The Seagram
building
The Seagram
building by Mies Van Der Rohe is without doubt a masterpiece. The first
approach to the building comes from the streets. You first have to approach a stairway witch
combined the street level to the plaza. It feels like approaching an old temple,
stepping up for something holy.
The Seagram
has a big generous plaza witch attracts many people and creates a building
which isn’t isolated, but addressing it self to the city context. The main
thing for this big plaza is that the tower itself only takes a small amount of
the site space, giving an indulgence of open space.
The
building itself gives you an feeling that inside and outside floats together in
one, starting with the travertine tiles outside continuing inside in the same
direction with a precise geometry. The buildings big glass façade reflect the
inside out and outside in witch only reinforce the feeling of being outside
when you are standing inside.
It seems
like the building stands on its own and that the plan floats without any load,
but actually the load is carried by big columns placed in a perfect geometry
for giving you the illusion of free floating plans.
Inside raw
walls of concrete gives a very modernist look, but at the same time you also
can feel a sleight of classicism and the temple feeling because of the big
amount of columns.
The lobby
itself doesn’t seem to be a lobby; you would rather define it as an open multi station
where it is possible to enter from every side. Also people from outside can se
what the employees are during because the space is so open, but at the same
time the staff will have a change to feel connected to the outside.
The big
sliding doors at the front façade invites in and because of the big glass
façade the whole space is filled with light and you therefore only have to use
artificially light in the afternoon.
You feel
very social when you walk around in the lobby area with no places to hide, but
at the same time you get the feeling of being in the spotlight because the
space is so open that everybody can see what you are during.
The Ford Foundation.
The first
sight of the building only comes when you suddenly realize that you actually
are standing I the middle of the plaza, witch leads to the entrance. Somehow
the plaza is adapted to the street and therefore you feel welcome, when you try
to enter the building that is pulled away from the street and other massive
buildings, and stands like an independent building. The building is made out of
steel and glass and has the same reflecting effect as The Seagram. Here you
also get the feeling of inside and outside is melting together.
When you
take the first step inside, you will see the most fantastic waiting room ever.
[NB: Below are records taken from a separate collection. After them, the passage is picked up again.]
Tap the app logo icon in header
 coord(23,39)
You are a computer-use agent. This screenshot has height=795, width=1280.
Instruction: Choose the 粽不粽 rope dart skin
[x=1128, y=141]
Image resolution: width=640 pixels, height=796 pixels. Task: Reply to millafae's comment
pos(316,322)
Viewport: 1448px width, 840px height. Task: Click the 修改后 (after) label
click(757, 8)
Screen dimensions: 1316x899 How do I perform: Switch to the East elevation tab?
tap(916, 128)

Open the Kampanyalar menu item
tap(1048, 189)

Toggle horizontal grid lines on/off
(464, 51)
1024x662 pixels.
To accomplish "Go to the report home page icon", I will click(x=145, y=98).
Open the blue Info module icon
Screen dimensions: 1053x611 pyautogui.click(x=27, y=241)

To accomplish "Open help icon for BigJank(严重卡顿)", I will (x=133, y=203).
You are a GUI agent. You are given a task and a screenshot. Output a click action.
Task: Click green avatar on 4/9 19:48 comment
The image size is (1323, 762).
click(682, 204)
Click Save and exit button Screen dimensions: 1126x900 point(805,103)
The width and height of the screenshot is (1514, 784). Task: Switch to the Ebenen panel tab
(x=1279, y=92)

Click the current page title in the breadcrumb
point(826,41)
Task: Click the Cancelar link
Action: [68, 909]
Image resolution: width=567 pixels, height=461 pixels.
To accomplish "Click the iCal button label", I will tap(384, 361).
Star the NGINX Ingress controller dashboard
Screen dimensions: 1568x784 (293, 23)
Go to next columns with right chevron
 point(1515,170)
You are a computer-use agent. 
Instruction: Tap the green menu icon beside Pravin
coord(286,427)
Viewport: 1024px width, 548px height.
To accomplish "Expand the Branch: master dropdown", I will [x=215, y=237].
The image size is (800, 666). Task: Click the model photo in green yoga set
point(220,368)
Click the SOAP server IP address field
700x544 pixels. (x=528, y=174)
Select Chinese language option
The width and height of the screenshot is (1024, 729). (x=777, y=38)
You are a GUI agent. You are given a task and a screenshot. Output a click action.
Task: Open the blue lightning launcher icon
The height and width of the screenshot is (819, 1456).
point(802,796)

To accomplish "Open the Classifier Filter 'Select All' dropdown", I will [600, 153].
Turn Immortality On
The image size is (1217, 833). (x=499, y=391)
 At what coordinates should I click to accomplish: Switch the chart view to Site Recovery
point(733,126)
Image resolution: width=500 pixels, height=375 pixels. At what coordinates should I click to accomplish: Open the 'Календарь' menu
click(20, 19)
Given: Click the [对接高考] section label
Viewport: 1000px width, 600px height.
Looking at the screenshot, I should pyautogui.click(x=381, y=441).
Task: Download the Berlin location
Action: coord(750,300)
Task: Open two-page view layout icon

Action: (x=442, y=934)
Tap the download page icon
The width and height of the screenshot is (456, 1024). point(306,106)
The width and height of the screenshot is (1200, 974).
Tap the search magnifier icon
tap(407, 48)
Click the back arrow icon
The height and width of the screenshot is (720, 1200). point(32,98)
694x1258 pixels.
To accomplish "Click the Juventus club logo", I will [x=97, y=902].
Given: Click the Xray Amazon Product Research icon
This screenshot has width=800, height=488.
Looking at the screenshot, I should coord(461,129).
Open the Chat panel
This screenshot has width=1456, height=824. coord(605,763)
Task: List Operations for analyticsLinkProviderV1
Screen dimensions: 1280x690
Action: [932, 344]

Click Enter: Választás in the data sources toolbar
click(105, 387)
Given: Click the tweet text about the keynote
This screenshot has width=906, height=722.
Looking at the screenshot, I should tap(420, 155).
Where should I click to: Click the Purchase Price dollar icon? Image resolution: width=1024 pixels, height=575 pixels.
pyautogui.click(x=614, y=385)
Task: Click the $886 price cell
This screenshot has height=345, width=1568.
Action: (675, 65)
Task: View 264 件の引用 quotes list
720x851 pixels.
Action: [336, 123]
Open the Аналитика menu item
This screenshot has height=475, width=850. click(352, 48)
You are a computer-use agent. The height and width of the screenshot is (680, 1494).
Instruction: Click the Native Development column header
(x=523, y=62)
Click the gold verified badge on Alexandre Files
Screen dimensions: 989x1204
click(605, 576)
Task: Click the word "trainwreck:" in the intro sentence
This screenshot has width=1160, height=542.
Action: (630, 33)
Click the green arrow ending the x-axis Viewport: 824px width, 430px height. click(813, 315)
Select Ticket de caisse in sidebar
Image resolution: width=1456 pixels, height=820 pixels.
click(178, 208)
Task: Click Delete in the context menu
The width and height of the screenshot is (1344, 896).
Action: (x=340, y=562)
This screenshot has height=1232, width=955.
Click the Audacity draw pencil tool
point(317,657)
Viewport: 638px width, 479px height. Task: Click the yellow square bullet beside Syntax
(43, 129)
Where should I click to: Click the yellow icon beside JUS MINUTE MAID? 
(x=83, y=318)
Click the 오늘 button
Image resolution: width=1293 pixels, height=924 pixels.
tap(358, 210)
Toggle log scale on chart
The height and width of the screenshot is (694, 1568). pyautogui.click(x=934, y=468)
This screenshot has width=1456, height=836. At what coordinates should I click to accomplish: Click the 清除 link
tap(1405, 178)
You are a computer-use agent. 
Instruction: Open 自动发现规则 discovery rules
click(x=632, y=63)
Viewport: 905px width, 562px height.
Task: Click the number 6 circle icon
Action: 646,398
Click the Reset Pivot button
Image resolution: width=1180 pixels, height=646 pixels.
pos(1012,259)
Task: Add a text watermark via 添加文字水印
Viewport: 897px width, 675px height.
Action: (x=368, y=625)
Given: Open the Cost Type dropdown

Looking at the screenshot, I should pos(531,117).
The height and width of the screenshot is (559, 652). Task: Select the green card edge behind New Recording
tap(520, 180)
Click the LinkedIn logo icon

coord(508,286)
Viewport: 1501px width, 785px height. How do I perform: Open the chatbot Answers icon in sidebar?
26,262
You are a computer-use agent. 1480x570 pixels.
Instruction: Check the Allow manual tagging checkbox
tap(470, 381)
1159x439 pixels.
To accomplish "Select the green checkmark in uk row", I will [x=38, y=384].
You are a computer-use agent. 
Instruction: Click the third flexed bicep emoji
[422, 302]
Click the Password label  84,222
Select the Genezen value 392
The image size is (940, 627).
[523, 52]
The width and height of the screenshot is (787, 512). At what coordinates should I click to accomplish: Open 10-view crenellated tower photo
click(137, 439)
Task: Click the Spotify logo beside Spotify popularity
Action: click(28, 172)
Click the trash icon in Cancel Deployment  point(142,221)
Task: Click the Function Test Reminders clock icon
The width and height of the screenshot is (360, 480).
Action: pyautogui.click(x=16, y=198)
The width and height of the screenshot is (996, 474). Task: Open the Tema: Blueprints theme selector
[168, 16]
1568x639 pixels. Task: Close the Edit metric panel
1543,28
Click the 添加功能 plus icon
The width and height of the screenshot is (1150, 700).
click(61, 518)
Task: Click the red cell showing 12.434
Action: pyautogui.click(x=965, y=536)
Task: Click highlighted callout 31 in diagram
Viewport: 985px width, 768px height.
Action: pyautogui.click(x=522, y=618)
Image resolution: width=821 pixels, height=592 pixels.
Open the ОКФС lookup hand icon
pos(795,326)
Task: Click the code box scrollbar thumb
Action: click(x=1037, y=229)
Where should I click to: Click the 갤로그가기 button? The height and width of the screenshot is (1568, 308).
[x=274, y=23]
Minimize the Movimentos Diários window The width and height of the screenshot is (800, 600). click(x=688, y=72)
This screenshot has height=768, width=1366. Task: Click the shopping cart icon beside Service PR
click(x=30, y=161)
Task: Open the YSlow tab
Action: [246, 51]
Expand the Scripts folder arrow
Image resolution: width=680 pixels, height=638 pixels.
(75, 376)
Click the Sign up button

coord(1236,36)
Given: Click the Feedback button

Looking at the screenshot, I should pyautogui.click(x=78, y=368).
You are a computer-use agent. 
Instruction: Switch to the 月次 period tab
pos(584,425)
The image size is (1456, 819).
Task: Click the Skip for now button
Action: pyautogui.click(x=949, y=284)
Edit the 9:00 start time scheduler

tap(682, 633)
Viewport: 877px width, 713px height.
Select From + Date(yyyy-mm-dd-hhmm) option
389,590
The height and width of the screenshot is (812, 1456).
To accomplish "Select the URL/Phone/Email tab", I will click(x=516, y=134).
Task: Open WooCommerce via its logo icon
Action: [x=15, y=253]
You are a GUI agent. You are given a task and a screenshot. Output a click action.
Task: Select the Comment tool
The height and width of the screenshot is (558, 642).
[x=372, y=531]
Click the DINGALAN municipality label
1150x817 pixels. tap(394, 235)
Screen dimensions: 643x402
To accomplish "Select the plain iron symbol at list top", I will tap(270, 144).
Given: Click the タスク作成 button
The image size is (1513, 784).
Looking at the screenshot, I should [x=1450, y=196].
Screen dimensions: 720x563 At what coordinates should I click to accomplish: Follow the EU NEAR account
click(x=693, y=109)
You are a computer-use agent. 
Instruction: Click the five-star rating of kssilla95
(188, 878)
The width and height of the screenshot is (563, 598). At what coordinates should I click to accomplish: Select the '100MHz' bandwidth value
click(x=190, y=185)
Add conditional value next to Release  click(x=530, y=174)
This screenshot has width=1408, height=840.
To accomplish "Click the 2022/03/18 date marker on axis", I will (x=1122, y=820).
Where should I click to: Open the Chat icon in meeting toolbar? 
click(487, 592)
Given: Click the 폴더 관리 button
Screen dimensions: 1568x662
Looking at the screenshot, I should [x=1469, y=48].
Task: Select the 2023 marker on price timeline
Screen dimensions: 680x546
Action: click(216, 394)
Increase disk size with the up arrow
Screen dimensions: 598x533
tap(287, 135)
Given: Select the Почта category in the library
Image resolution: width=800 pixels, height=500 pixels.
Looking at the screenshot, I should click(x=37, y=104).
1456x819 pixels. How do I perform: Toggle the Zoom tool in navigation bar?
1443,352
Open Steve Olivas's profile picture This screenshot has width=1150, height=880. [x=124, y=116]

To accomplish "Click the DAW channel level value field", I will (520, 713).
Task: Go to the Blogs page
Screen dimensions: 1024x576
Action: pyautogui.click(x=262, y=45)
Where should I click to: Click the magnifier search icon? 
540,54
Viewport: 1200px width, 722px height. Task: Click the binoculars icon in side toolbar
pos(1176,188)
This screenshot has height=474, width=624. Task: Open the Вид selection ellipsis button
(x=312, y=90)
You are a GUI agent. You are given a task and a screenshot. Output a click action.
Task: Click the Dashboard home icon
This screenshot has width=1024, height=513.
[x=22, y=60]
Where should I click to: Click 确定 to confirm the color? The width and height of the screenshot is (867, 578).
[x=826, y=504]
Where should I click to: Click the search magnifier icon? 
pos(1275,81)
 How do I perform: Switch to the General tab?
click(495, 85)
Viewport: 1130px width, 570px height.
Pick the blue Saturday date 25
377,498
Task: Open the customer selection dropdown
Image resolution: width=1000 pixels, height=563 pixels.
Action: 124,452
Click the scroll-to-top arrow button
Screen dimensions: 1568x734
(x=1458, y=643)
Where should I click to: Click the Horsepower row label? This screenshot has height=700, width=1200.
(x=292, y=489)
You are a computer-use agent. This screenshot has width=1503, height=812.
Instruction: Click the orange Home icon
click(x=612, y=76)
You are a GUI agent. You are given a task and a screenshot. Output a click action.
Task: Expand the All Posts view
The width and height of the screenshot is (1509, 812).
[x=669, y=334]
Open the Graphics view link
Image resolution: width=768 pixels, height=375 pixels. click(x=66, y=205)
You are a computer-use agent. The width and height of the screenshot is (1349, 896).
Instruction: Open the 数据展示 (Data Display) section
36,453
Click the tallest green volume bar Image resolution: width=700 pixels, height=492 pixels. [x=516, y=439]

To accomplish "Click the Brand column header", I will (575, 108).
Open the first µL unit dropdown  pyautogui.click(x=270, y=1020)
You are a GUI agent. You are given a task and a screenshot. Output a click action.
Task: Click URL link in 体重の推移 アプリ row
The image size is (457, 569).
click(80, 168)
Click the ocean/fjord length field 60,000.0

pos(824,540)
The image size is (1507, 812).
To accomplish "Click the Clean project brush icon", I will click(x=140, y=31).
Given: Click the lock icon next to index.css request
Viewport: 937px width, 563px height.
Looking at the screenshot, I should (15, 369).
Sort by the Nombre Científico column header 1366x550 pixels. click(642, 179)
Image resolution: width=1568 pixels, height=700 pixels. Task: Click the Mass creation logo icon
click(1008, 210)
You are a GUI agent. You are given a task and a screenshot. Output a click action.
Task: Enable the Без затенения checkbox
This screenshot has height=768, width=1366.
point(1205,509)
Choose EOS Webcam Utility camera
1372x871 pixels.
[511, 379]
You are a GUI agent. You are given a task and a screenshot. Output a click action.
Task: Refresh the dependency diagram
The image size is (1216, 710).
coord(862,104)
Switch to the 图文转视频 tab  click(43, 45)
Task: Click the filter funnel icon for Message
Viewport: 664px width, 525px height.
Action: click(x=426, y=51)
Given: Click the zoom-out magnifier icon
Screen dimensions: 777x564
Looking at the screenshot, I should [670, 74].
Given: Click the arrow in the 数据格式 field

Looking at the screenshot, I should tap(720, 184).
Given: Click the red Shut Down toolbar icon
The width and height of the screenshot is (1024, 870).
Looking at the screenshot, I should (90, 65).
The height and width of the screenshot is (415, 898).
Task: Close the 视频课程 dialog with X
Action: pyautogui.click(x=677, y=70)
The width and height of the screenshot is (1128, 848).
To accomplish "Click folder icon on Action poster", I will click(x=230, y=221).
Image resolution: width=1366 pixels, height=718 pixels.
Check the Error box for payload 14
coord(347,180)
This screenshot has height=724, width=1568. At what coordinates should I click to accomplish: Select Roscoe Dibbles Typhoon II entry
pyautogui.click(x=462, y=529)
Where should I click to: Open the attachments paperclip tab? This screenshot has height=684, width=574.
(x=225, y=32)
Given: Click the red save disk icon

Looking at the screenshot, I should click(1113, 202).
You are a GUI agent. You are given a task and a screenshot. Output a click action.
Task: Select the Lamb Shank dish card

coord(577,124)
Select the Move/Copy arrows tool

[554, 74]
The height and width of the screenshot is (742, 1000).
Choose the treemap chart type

From the main floor you are able to have a sky look directly to the last floor
and further on in the big glass ceiling above. You can see all the offices and
their steel frames/construction, which is filled with daylight through the
glass walls.
Even though
the integrated natural light is beautiful inside it still seems like that the workers
have a decent view simultaneously with privacy.
The most
fantastic thing about this waiting area or atrium is without doubt the
subtropical garden with a little burbling pool, which grows inside. It is indeed
a magical place, a building that represents a remarkably humanistic view of the
workplace.
Because of this
attraction the waiting area/atrium have, you don’t really care about the boring
and totally uninteresting lobby, which only are there for its purpose and
nothing more.
The
Marriott Maquis Hotel
You first
approach the hotel from the Broadway. At first sight I doesn’t look like a
hotel. Here you have shops, theatre and other entertainment places. Then you
enter a small arcade and then you see the first sight of a entrance. First you cross
a parking area with lots of people and noisy cars, and then you are allowed to
enter the building.
I have to
say that the location of the hotel is a bit nice, it is also being pulled away
from the streets, but at the same time it is directly in the centre of
Manhattan.
Inside you
don’t think of the building as a hotel, rather a big casino, and it also takes
you 8th floors to get to the lobby area.
The lobby
is big and quit hectically with lots of people and several employees. The lobby
is serving its purpose, to help and direct people in the right way.
At first it
doesn’t seems to have other functions than a lobby, but then you get to sit in
their waiting couches, and a whole new universe reveal itself.
From here
you are allowed to experience the architecture of the hotel, and it is
magnificent.
The
hallways on every floor is build so you have a eye vision down to the main
floor, and to the big glass ceiling witch is pouring natural light down in the
atrium.
I a way you
can say that the lobby is a small space in the bigger space, and somehow it is
interacting with the rest of the space, looking like a place to stop and look
at, but not think of as a lobby, until you actually starts searching for it.